Nach dem Niederknien wieder aufstehen und uns gemeinsam aufrichten …

Ein Blogartikel von Joyce Cordus

Als Leser*innen, die in den Niederlanden leben, wird es Ihnen nicht entgangen sein: der Seufzer der Erleichterung vieler Menschen, insbesondere Schwarzer Menschen, der am vergangenen Samstag, dem 1. Juli 2023, während der Gedenkfeierlichkeiten für Keti Koti durch das Land ging. Dieses Jahr war ein ganz besonderes Jahr, denn vor 150 Jahre wurde die Sklaverei abgeschafft und die Menschen konnten endlich in Freiheit leben. Aus diesem Anlass hielt König Willem-Alexander eine Rede. Was viele erhofft hatten, trat ein: Der König entschuldigte sich aufrichtig dafür, dass „Menschen jahrhundertelang im Namen des niederländischen Staates zur Ware gemacht, ausgebeutet und misshandelt wurden“. Damit ist er der erste König, der das je getan hat. Das ist schon etwas Besonderes. Aber der König ging noch weiter: Er bat mit eigenen Worten um Vergebung für die Taten seiner Vorfahren, der Könige aus dem Hause Oranien-Nassau: „Für das offensichtliche Versäumnis, gegen dieses Verbrechen gegen die Menschlichkeit vorzugehen, bitte ich heute, an diesem Tag, an dem wir gemeinsam der niederländischen Sklavereivergangenheit gedenken, um Vergebung“.

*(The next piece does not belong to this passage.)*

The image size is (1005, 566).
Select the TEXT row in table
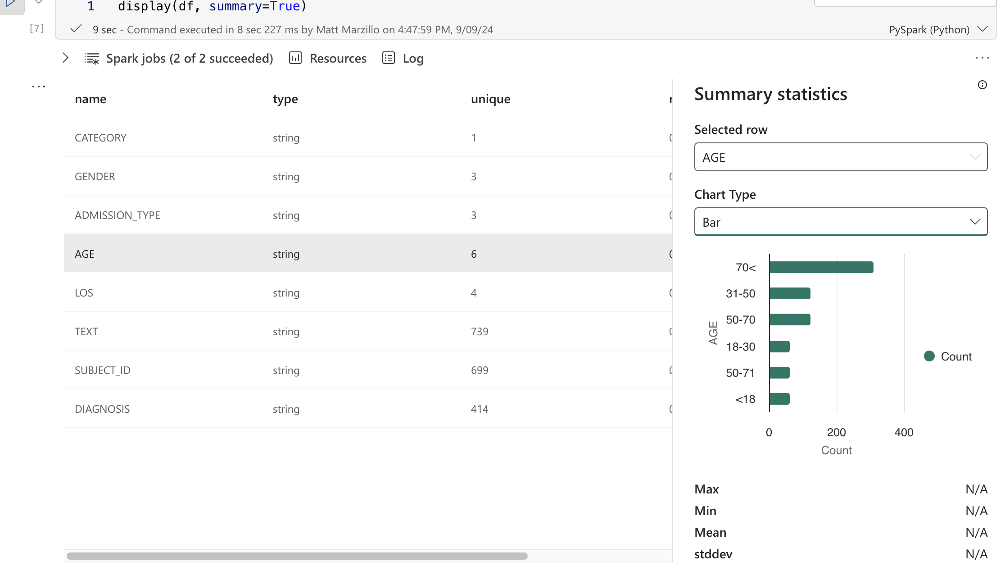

Als er um Vergebung bat, war ich wirklich zu Tränen gerührt. Warum hat mich die Entschuldigung nicht so berührt? Das hat damit zu tun, dass Entschuldigungen und Bedauern meiner Meinung nach versuchen, die Schuld aus der Welt zu schaffen. „Tut mir leid, dass ich zu spät bin, aber die Zugbrücke war offen und der Verkehr war sowieso unglaublich zäh!“ Von denen, bei denen wir uns entschuldigen, erwarten wir Verständnis. Wir haben vielleicht etwas falsch gemacht, aber es war nicht wirklich unsere Schuld. Wenn wir uns entschuldigen, versuchen wir, die Schuld von uns zu nehmen und zu verhindern, dass die andere Person uns die Schuld gibt. Wenn wir um Vergebung bitten, nehmen wir eine ganz andere Position ein.

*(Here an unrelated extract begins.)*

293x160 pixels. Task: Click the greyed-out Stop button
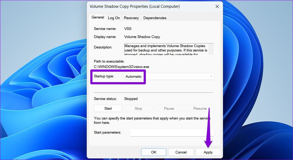[x=138, y=108]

Wir erkennen, dass wir etwas falsch gemacht haben und dass wir es nicht rückgängig machen können. Wir bedauern, was wir getan haben und nehmen die Schuld auf uns. Wir verstehen, dass die andere Person dazu neigt, uns die Schuld zu geben. Gleichzeitig machen wir Platz für eine neue Situation. Dann nehmen wir eine grundlegend andere Position ein. Wenn wir um Vergebung bitten, erkennen wir an, dass die andere Person das Recht hat, uns die Schuld zu geben. Aber gleichzeitig schaffen wir Raum für eine neue Perspektive, für eine neue Zukunft.

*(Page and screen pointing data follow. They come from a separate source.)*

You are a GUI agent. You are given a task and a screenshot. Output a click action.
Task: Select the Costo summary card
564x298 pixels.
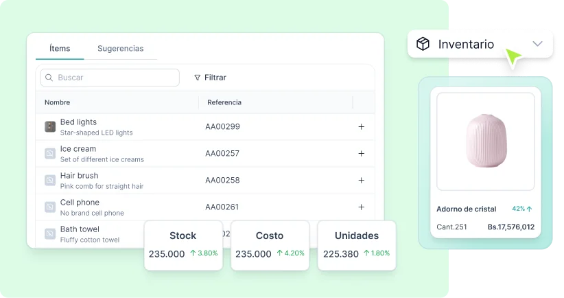(270, 245)
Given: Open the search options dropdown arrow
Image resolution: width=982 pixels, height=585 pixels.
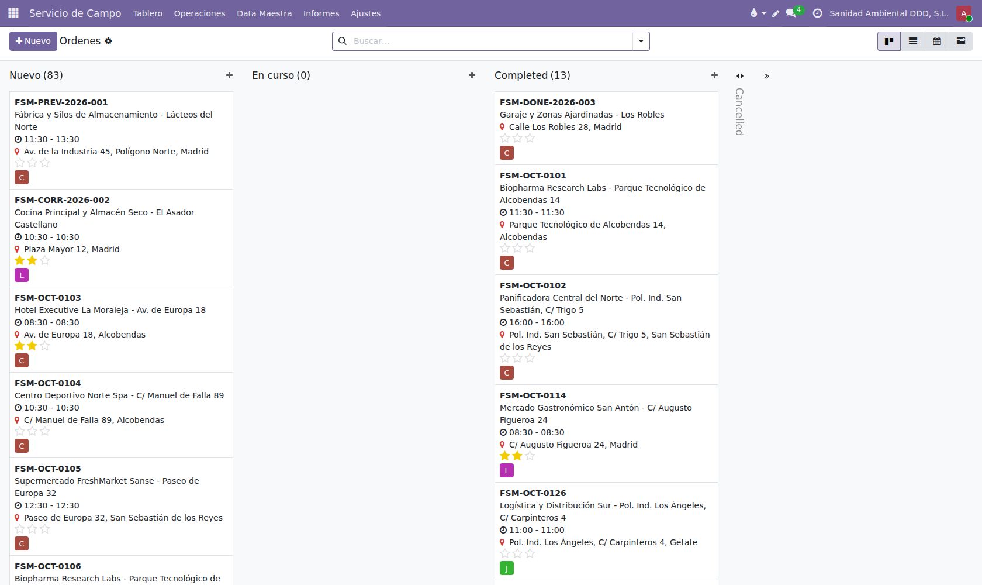Looking at the screenshot, I should [641, 41].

Gerade dieses Bild des Königs, der auf die Knie geht und die Schuld auf sich nimmt, in der Hoffnung und Erkenntnis, dass nur so eine neue Situation entstehen kann, fand ich so berührend und befreiend. Indem der König um Vergebung bat, zeigte er uns auch seine Verletzlichkeit und nicht seine Macht, er war demütig und stellte sich nicht in den Vordergrund. Das war für mich etwas ganz Besonderes. Das hat mich berührt. Hier stand ein Mensch aus Fleisch und Blut, ein Mitmensch, der auch noch König war. Ich hoffe sehr, dass wir ihm und uns gegenseitig diese Vergebung schenken und seine Worte als Geschenk annehmen können.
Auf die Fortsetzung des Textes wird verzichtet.